Он долго не мог найти ее, а спросить у старших слуг не смел: ему было стыдно произнести ее имя при постороннем, словно этим он обнажил бы ее саму и, может быть, рядом с нею – себя, в своей ущербности и неполноте.
А она оказалась уже на кухонном дворе и чистила там закопченные котлы, и строгие надсмотрщики не позволяли ей подолгу отогреваться у очага, а может и позволили бы, но ведь не просто так, и один из поваров тоже думал, что сможет с ними договориться сам, если конечно… – о чем он и толковал ей, а она дышала на покрасневшие руки, все глубже пряча в них лицо. И Хойре с наслаждением вытянул повара плетью вдоль спины.
Она взглянула так, будто ждала его все это время, но, может быть, она ждала не его, а только избавления.

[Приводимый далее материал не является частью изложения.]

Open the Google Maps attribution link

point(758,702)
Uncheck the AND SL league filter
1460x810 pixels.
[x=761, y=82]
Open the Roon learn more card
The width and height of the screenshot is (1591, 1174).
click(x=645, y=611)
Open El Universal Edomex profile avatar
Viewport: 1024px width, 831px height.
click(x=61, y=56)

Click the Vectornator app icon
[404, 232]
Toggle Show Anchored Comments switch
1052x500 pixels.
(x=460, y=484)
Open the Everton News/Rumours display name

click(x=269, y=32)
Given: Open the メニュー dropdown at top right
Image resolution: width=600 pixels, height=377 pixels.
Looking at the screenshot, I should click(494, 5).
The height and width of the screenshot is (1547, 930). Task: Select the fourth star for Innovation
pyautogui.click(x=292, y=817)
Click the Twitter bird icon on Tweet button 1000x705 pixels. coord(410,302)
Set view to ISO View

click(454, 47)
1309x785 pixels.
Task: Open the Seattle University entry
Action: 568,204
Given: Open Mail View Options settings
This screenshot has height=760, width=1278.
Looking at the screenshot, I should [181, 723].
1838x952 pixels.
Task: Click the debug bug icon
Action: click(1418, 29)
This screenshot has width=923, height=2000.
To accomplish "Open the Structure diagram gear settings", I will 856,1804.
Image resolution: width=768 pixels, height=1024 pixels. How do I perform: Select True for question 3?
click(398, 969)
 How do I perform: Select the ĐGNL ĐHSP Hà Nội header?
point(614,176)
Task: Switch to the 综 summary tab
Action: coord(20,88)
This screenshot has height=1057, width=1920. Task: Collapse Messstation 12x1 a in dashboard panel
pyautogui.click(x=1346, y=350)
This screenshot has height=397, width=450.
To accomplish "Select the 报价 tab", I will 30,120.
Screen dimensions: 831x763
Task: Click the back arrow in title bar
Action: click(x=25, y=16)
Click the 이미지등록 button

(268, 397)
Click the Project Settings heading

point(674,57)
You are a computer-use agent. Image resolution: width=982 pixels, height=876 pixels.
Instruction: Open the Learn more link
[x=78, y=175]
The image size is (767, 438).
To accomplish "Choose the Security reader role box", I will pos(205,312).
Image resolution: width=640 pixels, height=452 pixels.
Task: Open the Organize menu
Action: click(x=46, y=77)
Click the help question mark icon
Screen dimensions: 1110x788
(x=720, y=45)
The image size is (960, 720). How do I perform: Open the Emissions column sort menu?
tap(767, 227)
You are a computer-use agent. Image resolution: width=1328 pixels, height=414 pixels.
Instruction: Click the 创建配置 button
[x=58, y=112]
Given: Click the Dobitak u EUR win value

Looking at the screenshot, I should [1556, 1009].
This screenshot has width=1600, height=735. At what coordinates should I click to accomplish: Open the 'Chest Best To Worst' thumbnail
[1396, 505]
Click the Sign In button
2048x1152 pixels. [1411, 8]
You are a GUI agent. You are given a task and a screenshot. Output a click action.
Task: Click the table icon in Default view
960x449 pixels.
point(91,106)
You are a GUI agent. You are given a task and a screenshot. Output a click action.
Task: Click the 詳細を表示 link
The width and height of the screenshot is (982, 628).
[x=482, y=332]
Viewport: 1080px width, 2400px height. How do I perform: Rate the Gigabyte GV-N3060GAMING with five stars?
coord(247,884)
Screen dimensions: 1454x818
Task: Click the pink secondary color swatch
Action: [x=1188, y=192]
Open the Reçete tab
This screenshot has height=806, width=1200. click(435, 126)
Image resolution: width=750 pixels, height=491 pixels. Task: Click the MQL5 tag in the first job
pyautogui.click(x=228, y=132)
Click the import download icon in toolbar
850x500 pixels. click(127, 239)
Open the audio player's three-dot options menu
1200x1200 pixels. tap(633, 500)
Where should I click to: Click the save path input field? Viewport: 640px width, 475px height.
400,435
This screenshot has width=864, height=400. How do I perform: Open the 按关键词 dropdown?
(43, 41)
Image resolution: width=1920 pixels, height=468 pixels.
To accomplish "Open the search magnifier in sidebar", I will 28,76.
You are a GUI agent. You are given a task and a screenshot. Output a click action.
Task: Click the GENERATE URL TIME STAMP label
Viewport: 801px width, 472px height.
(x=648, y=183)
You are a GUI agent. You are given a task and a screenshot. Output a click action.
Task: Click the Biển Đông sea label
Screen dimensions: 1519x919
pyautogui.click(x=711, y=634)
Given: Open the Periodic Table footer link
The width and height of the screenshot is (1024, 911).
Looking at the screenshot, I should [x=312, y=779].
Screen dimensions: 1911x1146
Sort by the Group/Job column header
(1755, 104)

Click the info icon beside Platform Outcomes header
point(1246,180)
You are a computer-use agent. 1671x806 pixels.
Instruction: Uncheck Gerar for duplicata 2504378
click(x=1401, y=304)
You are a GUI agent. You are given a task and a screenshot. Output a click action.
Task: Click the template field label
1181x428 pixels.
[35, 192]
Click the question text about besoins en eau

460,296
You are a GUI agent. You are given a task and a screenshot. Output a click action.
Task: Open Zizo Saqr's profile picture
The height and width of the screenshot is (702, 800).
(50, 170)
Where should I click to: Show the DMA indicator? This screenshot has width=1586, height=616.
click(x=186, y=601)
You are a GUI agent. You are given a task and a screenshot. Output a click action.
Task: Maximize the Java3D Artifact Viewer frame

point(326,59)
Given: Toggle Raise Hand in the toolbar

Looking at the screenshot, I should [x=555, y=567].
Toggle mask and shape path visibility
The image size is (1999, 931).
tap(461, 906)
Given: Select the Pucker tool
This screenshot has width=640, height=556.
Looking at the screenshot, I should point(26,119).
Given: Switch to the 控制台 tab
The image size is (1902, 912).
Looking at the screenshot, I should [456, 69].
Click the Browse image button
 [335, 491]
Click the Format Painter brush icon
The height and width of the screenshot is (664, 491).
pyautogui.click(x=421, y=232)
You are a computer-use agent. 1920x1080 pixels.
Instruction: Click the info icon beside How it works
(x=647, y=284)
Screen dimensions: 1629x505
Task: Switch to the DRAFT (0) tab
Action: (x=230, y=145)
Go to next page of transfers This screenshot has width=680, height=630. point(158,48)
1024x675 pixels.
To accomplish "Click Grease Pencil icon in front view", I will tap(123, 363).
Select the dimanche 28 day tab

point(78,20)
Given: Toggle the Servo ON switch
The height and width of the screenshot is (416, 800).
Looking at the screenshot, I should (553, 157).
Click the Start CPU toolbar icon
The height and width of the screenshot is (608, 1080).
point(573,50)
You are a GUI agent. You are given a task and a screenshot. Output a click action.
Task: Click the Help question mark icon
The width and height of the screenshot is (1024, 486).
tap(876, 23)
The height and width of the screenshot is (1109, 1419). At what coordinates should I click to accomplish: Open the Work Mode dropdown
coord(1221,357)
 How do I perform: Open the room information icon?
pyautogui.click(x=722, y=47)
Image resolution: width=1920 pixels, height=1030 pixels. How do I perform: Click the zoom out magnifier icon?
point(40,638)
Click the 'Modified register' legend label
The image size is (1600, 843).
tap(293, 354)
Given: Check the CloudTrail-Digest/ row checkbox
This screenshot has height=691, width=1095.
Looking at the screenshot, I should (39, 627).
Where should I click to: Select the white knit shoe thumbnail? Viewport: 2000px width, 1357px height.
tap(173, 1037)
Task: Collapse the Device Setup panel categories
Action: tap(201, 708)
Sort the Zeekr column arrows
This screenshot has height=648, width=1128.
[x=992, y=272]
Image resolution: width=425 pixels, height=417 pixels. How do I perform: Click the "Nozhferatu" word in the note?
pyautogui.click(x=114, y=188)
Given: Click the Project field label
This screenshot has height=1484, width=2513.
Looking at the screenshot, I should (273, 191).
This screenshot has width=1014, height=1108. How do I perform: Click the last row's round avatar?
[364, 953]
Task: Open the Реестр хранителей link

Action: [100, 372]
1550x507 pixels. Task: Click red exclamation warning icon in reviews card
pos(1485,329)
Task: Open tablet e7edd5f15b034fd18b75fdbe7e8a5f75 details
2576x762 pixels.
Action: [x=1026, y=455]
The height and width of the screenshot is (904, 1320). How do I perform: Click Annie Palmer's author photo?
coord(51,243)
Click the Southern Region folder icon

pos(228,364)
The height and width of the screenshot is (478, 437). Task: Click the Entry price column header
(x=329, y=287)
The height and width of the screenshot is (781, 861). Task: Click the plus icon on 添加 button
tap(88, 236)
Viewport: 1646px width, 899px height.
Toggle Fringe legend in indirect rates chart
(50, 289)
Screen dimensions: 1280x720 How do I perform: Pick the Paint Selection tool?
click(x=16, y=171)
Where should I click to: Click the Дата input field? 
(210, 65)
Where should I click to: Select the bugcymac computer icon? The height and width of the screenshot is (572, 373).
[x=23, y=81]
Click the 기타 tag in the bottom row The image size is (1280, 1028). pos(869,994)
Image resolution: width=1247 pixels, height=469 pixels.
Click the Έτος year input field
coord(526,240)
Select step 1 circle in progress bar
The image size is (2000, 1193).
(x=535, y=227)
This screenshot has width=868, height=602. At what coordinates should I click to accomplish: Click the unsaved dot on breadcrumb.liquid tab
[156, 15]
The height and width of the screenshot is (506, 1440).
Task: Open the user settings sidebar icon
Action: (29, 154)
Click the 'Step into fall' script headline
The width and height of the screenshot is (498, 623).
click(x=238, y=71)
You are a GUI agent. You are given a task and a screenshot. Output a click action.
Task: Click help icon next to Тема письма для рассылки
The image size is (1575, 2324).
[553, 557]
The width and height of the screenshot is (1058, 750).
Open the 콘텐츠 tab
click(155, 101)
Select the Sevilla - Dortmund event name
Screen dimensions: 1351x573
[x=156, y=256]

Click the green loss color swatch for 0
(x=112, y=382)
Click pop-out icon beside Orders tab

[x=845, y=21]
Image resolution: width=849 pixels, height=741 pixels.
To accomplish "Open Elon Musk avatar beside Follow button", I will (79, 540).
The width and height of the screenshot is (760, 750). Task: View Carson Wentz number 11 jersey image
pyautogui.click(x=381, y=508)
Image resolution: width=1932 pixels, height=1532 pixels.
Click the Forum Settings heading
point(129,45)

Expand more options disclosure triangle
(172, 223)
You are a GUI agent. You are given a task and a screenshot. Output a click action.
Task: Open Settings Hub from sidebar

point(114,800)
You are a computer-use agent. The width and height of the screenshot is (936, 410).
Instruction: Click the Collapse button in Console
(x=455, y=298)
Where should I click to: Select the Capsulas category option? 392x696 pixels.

– Иди за мной, – обронил Хойре и пошел прочь, а она, которую звали Юва, – шла за ним.
И он привел ее к надзиравшему за передними покоями дворца и сказал:
– Не нужна ли тебе толковая и расторопная служанка?
– Может быть, может быть! А как то, о чем я говорил тебе?
– Может быть… Но чтобы здесь ее никто не обидел!
– Так как же?
– Да, – твердо сказал Хойре, радуясь, что девушка ни за что не поймет, о чем они. – Только позже, я сейчас занят.
Спустя время открылось, что многие из тех, кому доверено благосостояние царского дома, творят бесчинства и непотребства. Такая неразбериха тогда была во дворце, у которого то и дело менялись хозяева и не было твердого порядка. Новому царю пришлось принять строгие меры к тому, чтобы порядок навести. Среди прочих был смещен и наказан надзиравший за передними покоями. А тот, кто занял освободившуюся должность, принял Юву в числе других рабынь, натирающих полы, растапливающих очаги, чистящих ковры и подушки в залах. Хойре выждал ровно столько, сколько для этого было нужно, прежде чем обратиться со своей жалобой к повелителю.
О признаках любви
Однажды ночью Хойре тайком прошел в библиотеку. Нужная книга отыскалась почти сразу. Он поставил принесенный с собой светильник на окно и устроился под ним со всем удобством, зная, что, кто бы ни заметил сквозь щели в зимних ставнях свет в окне библиотеки, решит, что это царь, по своему обыкновению, засиделся за чтением. За спину Хойре сунул несколько подушек, ноги укутал полами зимнего халата, на колени положил раскрытую книгу и придерживал ее, едва высунув кончики пальцев из рукава.
«О полюбивших с первого взгляда», – прочитал евнух.
«Часто любовь пристает к сердцу с первого взгляда, и такая любовь…»
Любовь? Но я не этого ищу, сказал себе Хойре и принялся усердно перелистывать страницы.
«О повелении взглядом»
«Им разрывают и соединяют, и угрожают и устрашают, и отгоняют и радуют, и приказывают и запрещают; взглядом и унижают низких и предупреждают о соглядатае, им смешат и печалят, и спрашивают и отвечают, и отказывают и дают… Строгий взгляд означает запрещение чего-нибудь; опущенные веки – знак согласия; долгий взгляд указывает на печаль и огорчение; взгляд вниз – признак радости; поднятие зрачков к верхнему веку означает угрозу; поворот зрачков в какую-нибудь сторону и затем быстрое движение ими назад предупреждают о том, кого упоминали; незаметный знак быстрым взглядом – просьба; сердитый взгляд свидетельствует об отказе; хмурый и пронзительный взгляд указывает на запрет вообще. Остальное же можно постигнуть, только увидев».